Resonance Checkpoint
Quick test: does this system, this person, this institution truly respond – or is resonance only being simulated?
Core distinction: Genuine resonance changes both sides. Simulative resonance changes neither. A system that responds without changing is simulating. A person who listens without taking anything in is simulating. The check searches for this difference.
Indicator 1 – Change: Has anything changed through the contact? Not: was a reply given. But: was an effect produced?
Indicator 2 – Openness to surprise: Could the system respond differently from how it usually responds? Is there room for the unexpected – or does everything run to pattern?
Indicator 3 – Self-involvement: Does the system participate in what it communicates about? Or does it communicate from outside, about matters that do not affect it?

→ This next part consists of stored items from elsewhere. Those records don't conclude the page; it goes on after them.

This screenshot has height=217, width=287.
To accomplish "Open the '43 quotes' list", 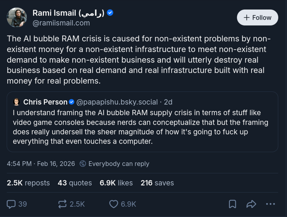I will point(75,183).
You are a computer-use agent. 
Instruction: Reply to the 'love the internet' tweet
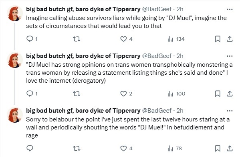coord(32,93)
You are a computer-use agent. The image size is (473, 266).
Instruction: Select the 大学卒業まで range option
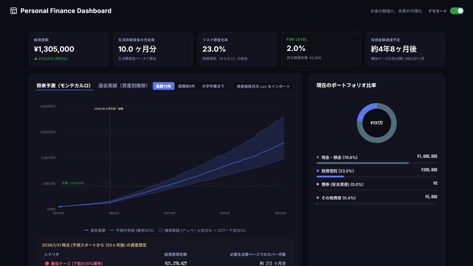coord(213,86)
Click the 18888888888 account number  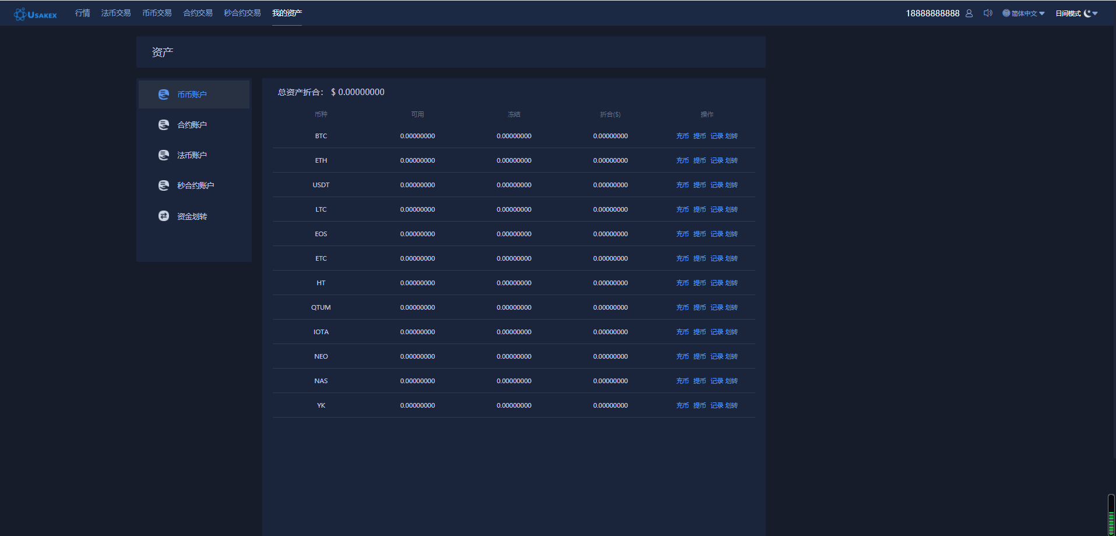(x=932, y=13)
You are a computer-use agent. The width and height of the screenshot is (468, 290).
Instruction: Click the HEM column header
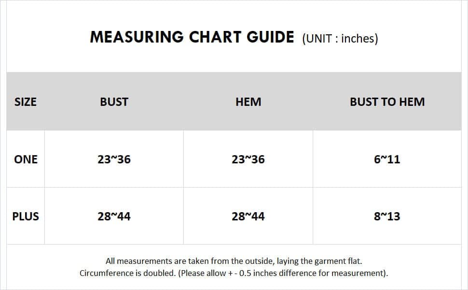[248, 102]
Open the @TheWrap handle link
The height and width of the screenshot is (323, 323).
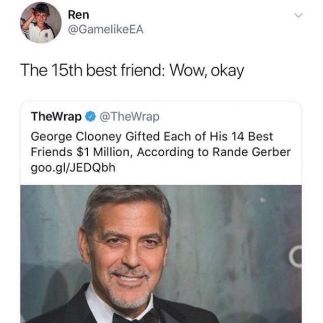tap(130, 117)
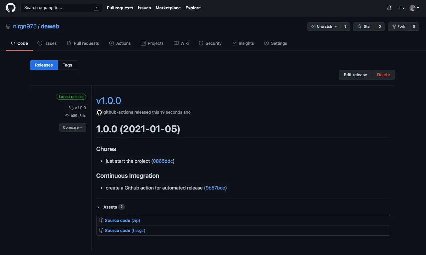
Task: Switch to the Tags tab
Action: click(x=67, y=65)
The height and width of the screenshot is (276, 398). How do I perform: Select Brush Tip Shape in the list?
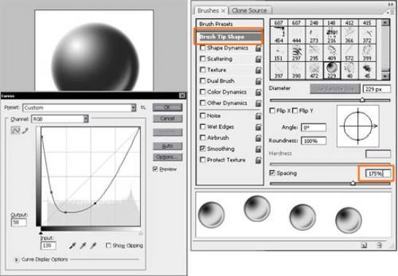229,37
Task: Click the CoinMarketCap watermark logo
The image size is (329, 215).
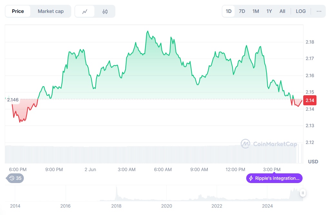Action: (x=246, y=144)
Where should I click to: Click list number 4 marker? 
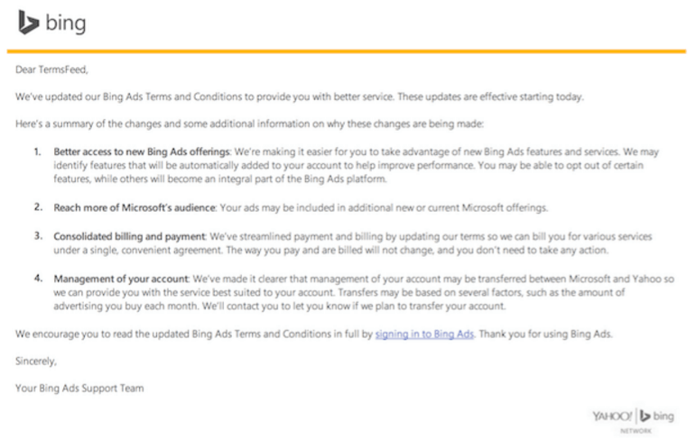37,279
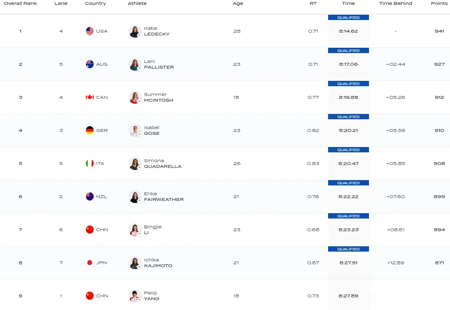The width and height of the screenshot is (450, 310).
Task: Click the Japan flag icon
Action: click(90, 263)
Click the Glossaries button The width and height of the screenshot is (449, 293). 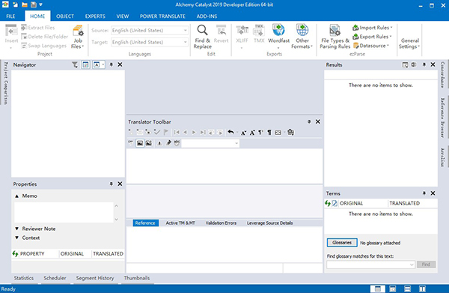click(x=342, y=243)
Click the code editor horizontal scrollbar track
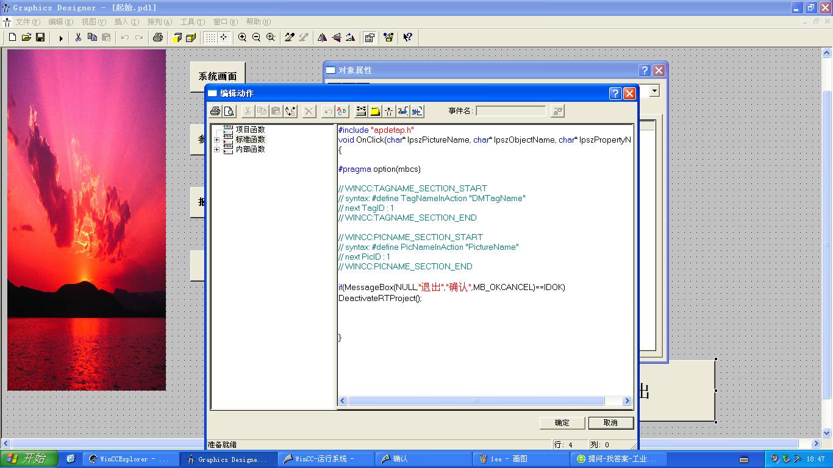This screenshot has width=833, height=468. 613,401

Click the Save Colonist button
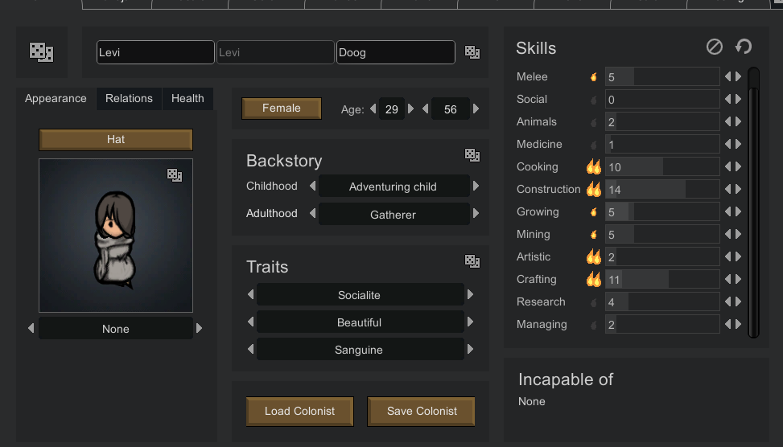(422, 411)
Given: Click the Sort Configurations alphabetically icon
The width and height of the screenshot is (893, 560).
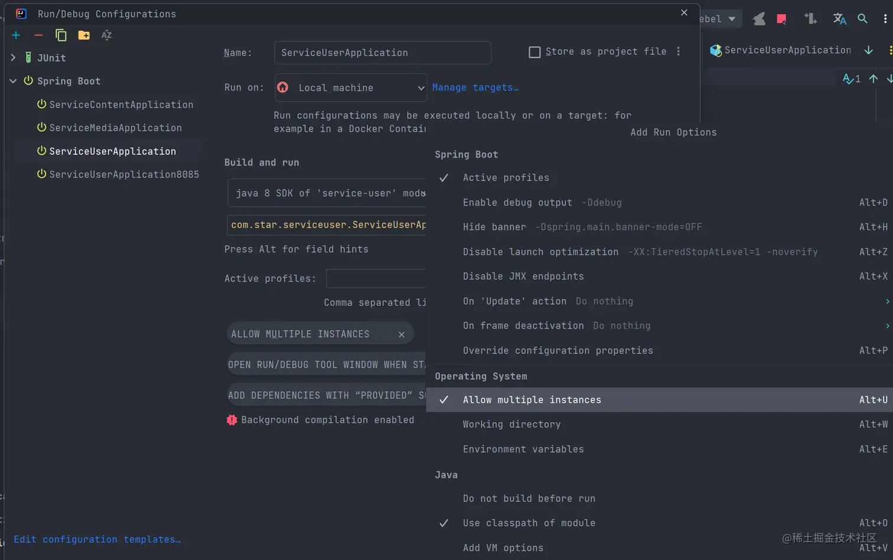Looking at the screenshot, I should pos(106,35).
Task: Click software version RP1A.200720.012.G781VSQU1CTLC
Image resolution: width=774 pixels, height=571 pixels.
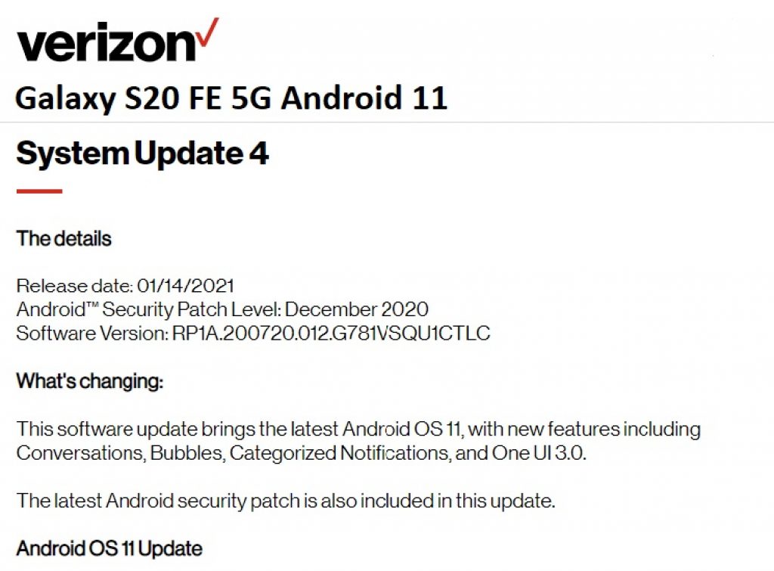Action: 331,334
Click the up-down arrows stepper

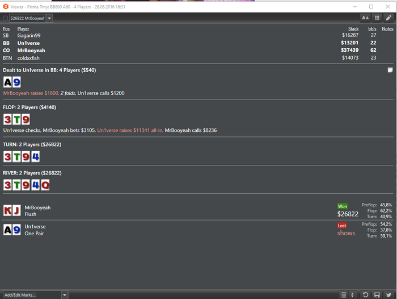click(x=352, y=294)
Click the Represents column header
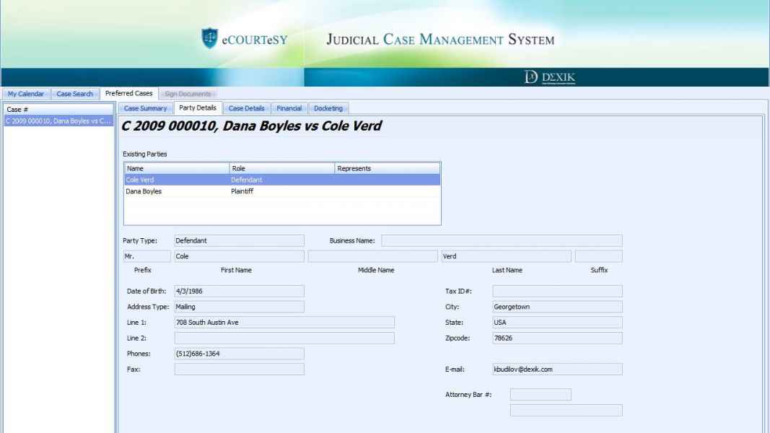Image resolution: width=770 pixels, height=433 pixels. pyautogui.click(x=387, y=168)
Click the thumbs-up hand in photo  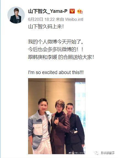point(56,121)
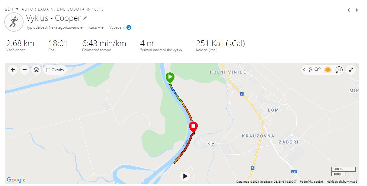Click the wind speed indicator icon

(339, 70)
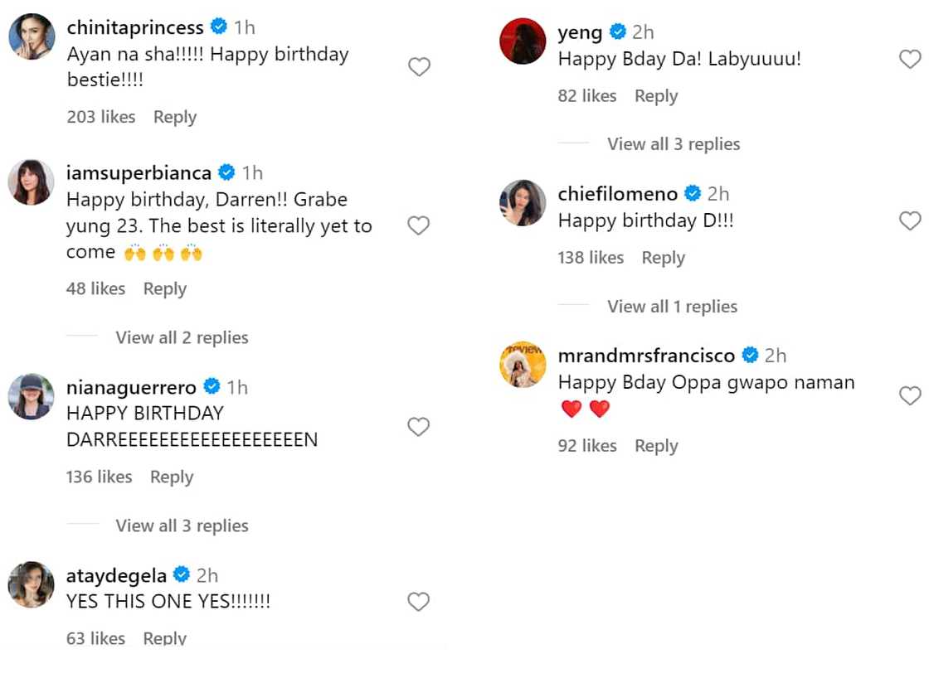Open nianaguerrero username link
Image resolution: width=929 pixels, height=678 pixels.
coord(131,387)
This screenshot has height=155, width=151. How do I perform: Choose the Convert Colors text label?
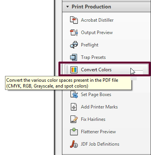pyautogui.click(x=96, y=70)
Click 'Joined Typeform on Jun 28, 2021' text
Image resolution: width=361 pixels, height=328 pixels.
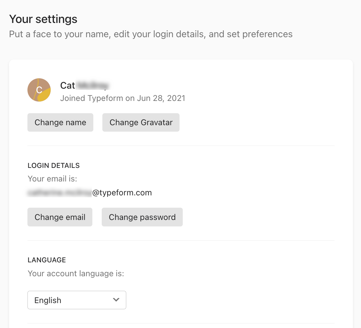123,98
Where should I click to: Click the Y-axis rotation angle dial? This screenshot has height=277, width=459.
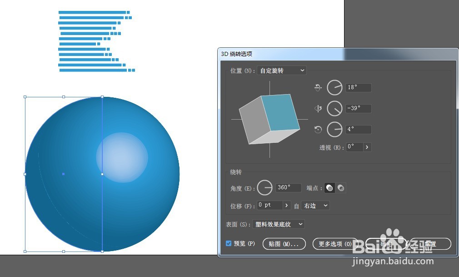coord(334,108)
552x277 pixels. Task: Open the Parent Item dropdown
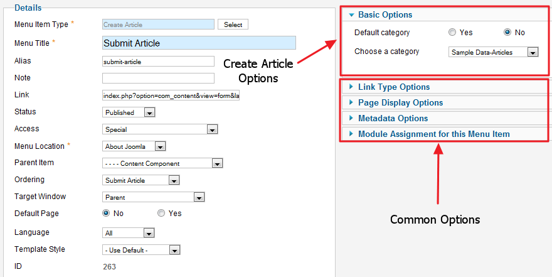tap(162, 163)
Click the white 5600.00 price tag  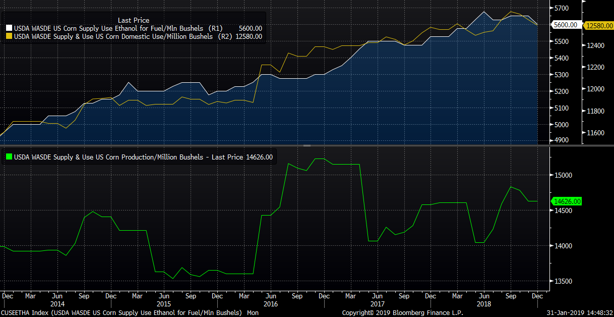[x=566, y=25]
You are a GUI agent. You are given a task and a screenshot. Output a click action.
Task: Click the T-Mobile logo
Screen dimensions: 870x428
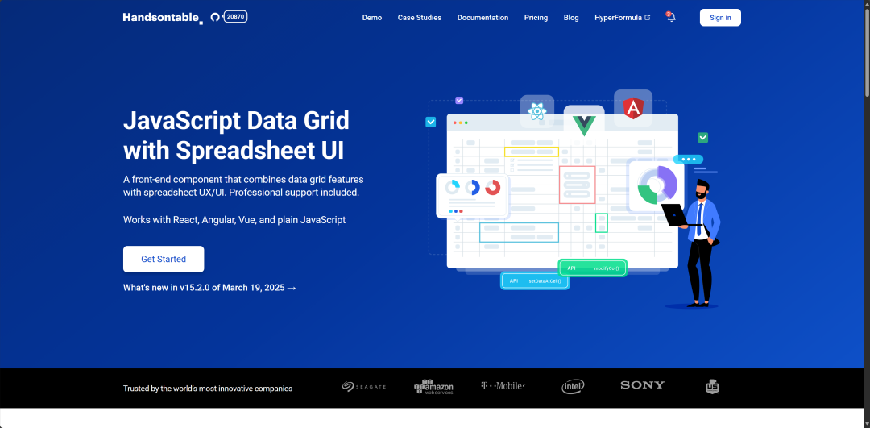[503, 386]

Seven check questions: 1. Is my concern answered in substance – or confirmed formally? 2. Does the response change when I add new information? 3. Is there a person who bears responsibility – and can be named? 4. Does the contact produce effects I could not have predicted? 5. After the contact, do I have orientation – or only administration? 6. Is the uncomfortable addressed – or excluded? 7. Do I experience myself as a subject or as a case?
Evaluation: Fewer than 4 yes answers: resonance poverty likely. Fewer than 2: check for systemic loss of resonance.